INPUT Start Marker

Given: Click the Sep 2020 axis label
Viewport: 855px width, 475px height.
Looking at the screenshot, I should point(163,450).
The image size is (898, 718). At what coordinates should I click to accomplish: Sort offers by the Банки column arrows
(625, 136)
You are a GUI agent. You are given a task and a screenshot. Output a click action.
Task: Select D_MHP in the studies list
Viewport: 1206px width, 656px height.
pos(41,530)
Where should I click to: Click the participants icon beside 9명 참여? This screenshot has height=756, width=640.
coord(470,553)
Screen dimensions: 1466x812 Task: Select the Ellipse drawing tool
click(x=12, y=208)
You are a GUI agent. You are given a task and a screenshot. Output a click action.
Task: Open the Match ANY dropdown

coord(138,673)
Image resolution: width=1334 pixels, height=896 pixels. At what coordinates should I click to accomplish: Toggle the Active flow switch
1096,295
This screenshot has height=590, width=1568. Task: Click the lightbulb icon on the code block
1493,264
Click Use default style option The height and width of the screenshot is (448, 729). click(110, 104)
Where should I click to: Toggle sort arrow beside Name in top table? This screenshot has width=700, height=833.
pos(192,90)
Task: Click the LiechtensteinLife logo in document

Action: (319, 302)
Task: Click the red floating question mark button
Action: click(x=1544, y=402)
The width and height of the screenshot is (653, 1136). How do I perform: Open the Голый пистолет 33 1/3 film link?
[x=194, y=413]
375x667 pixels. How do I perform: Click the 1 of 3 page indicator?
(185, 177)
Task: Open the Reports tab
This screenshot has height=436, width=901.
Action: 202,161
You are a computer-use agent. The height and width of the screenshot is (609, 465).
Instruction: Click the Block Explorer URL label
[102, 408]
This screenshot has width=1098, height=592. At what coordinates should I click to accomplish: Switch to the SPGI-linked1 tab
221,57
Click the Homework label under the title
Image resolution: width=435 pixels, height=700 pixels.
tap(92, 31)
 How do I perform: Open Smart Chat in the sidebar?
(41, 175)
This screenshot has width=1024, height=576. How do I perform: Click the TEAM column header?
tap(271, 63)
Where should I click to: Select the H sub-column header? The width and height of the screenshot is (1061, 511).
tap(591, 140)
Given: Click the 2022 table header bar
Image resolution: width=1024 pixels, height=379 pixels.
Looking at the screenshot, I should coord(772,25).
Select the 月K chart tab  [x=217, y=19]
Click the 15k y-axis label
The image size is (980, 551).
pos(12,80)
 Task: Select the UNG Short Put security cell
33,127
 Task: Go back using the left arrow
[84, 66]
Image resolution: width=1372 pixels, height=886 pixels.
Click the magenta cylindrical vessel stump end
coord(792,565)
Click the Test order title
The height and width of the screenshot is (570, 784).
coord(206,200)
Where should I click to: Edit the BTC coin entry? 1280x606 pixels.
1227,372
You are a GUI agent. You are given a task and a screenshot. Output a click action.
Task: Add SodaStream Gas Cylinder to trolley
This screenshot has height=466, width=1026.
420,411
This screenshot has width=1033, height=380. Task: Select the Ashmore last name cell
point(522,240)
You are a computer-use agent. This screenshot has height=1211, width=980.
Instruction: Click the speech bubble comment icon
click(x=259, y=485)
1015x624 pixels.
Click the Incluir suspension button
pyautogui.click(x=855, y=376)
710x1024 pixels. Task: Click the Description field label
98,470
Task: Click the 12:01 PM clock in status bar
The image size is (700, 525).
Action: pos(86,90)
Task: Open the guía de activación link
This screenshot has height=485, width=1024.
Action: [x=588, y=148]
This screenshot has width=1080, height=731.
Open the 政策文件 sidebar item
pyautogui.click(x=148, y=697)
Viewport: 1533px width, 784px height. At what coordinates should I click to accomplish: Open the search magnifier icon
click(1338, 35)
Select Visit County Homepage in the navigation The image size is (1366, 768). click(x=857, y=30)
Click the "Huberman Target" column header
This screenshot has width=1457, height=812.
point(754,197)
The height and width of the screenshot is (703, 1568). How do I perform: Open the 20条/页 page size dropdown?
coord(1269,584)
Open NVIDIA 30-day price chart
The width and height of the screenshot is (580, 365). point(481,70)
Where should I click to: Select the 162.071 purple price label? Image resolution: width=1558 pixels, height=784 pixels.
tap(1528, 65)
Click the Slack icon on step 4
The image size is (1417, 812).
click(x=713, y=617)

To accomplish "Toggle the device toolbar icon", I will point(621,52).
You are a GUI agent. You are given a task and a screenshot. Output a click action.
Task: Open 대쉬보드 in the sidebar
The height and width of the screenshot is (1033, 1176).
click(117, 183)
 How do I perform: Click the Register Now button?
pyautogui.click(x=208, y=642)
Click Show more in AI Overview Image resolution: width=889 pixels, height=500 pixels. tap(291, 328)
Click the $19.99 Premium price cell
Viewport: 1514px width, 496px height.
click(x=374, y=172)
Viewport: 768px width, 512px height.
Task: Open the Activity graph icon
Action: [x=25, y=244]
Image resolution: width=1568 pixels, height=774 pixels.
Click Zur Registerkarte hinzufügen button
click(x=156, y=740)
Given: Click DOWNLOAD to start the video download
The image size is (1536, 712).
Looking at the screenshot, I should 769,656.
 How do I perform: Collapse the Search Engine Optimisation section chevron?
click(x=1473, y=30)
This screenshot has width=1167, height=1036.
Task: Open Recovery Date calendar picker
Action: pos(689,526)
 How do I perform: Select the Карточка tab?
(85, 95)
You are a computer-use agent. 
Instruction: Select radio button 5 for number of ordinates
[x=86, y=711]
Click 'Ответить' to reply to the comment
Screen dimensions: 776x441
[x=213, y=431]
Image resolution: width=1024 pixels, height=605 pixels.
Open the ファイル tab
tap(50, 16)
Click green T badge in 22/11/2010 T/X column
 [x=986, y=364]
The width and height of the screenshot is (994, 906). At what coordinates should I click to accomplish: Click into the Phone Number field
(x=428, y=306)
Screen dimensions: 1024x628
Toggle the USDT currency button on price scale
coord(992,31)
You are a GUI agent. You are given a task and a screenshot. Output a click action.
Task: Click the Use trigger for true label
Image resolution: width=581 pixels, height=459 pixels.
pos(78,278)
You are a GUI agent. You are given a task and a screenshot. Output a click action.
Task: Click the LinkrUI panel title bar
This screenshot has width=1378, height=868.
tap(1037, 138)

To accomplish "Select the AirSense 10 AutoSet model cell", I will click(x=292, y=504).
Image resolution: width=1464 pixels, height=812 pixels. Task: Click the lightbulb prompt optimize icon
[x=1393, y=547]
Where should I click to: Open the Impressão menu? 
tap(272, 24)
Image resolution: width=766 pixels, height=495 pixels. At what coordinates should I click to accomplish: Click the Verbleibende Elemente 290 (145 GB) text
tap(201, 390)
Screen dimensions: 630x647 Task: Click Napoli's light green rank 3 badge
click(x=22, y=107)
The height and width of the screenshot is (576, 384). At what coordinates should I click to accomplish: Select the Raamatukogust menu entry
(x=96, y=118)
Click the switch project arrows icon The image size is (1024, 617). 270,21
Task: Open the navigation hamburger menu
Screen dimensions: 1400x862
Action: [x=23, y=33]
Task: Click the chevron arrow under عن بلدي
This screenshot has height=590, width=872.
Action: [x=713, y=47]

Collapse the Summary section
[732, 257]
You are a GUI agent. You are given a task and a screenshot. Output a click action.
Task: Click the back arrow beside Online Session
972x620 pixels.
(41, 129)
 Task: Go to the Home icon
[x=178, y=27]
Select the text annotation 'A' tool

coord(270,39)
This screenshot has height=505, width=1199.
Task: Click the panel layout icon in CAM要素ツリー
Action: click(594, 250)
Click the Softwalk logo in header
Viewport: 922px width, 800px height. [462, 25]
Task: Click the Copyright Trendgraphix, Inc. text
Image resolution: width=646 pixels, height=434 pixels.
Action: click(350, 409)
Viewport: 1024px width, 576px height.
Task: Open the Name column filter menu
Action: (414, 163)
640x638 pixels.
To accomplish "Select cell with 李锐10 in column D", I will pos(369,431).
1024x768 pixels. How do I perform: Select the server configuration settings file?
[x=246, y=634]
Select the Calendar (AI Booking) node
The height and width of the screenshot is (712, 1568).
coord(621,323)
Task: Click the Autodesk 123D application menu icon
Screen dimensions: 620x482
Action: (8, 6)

INPUT End Marker

• AIM OF THE EXERCISE
Exactly the lines from the line holding "Image resolution: width=646" through the close of the listing above make up the answer; include nothing else.

• PROBLEM SOLUTION
Image resolution: width=646 pixels, height=434 pixels.
Action: click(350, 409)
Viewport: 1024px width, 576px height.
Task: Open the Name column filter menu
Action: (414, 163)
640x638 pixels.
To accomplish "Select cell with 李锐10 in column D", I will pos(369,431).
1024x768 pixels. How do I perform: Select the server configuration settings file?
[x=246, y=634]
Select the Calendar (AI Booking) node
The height and width of the screenshot is (712, 1568).
coord(621,323)
Task: Click the Autodesk 123D application menu icon
Screen dimensions: 620x482
Action: (8, 6)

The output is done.